«Les chaînes Radio France Internationale (RFI) et France 24
sont définitivement retirées des bouquets de tous les distributeurs de
programmes audiovisuels et des plateformes et sites des organes de médias en
ligne et des opérateurs de téléphonie mobile». Le président de la Haute autorité
de la communication, Fodié Touré, a annoncé la nouvelle mercredi dernier lors
d’un point de presse, actant ainsi le retrait définitif de l’autorisation
accordée à ces médias français.
«L’autorisation d’établissement et d’exploitation du service
de Radio France internationale (RFI) au Mali accordée à France médias monde par
Convention n° 055/HAC-MALI/2018 du 11 juin 2018 est définitivement retirée», a
précisé le conférencier.
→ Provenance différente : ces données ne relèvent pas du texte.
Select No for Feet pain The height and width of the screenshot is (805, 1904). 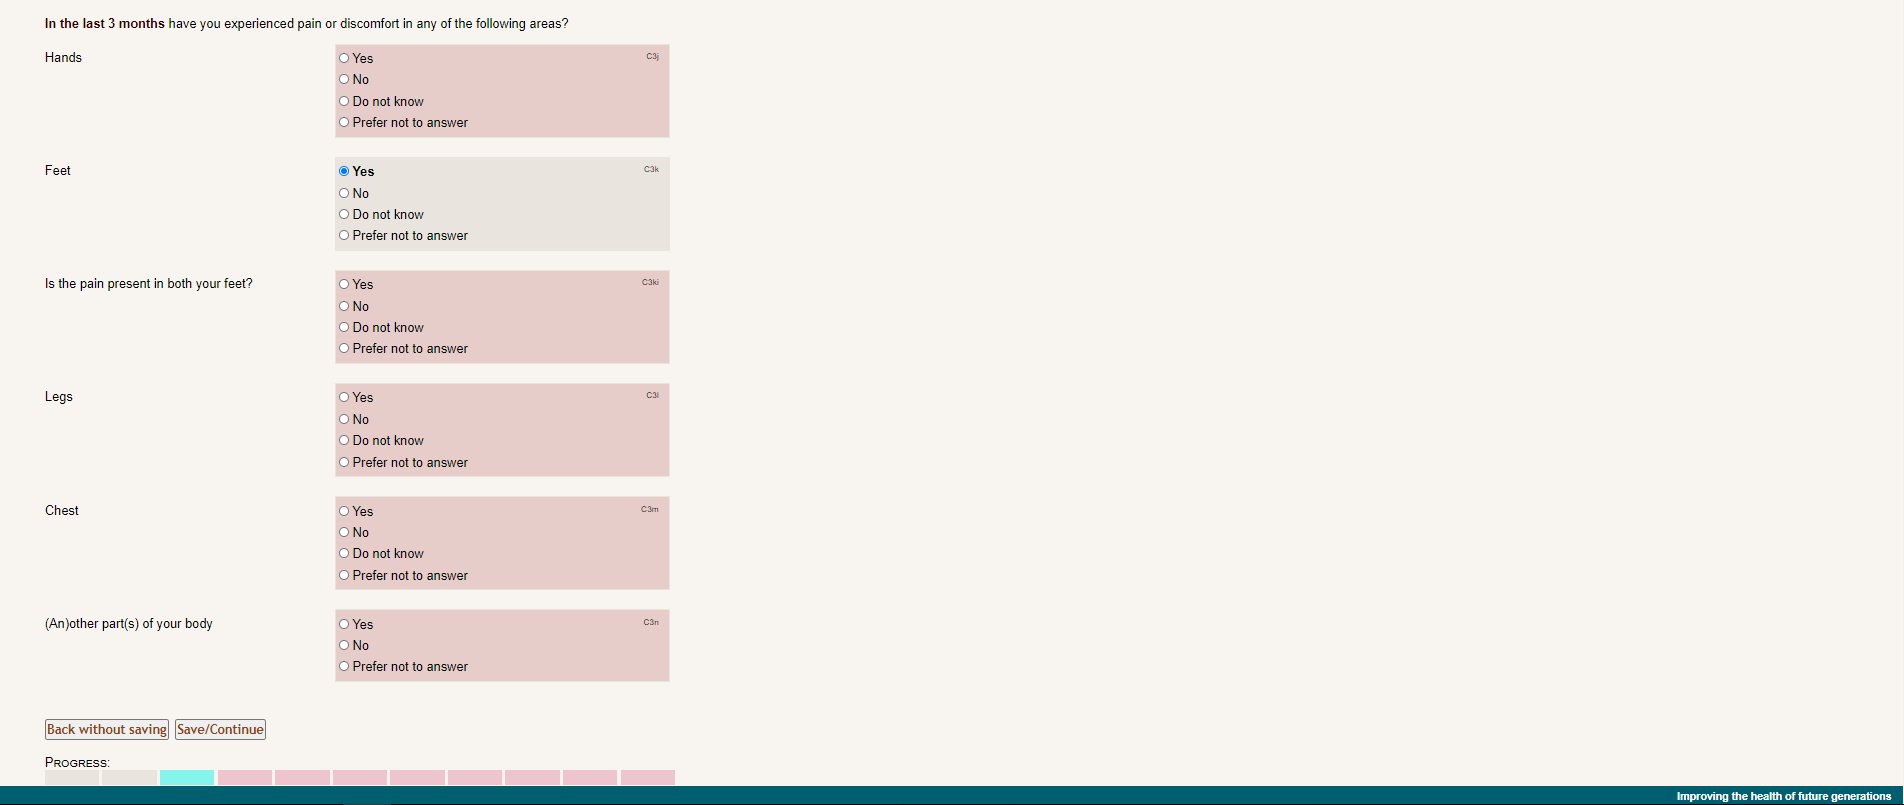[344, 193]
Cette décision est, selon lui, basée sur les rapports
produits par le Centre de monitoring et de contrôle des médias de la Hac.
Selon
les éléments fournis par ce Centre doté de technologie de dernière génération,
les chaînes Radio France Internationale (RFI) et France 24 diffusent depuis
plusieurs mois des émissions constituant des manquements à l’éthique et à la déontologie
et violant les dispositions de l’article 2 points 2 et 5 et de l’article 4 de
la loi n° 2012-019 du 12 mars 2012 relative aux services de communication
audiovisuelle.
À titre de rappel, la Commission de l’éthique, du
contentieux et de la déontologie, suite à l’auto saisine de la Hac, a examiné
le contenu des émissions consacrées à l’actualité la plus récente, notamment
celles diffusées sur les deux chaînes à partir du 10 janvier 2022 et
relatives à l’attaque du camp de Mondoro, aux reportages de David Baché
des 13 et 15 mars 2022 sur des supposées exactions de l’Armée malienne dans la
zone Office du Niger, à la supposée présence d’éléments du Groupe Wagner au
Mali, à la prétendue disparition de citoyens mauritaniens à la frontière
malienne, au rapport de Human Rights Watch sur le massacre présumé de soixante
onze personnes par l’Armée malienne, et à l’usage d’expressions à connotation «ironique»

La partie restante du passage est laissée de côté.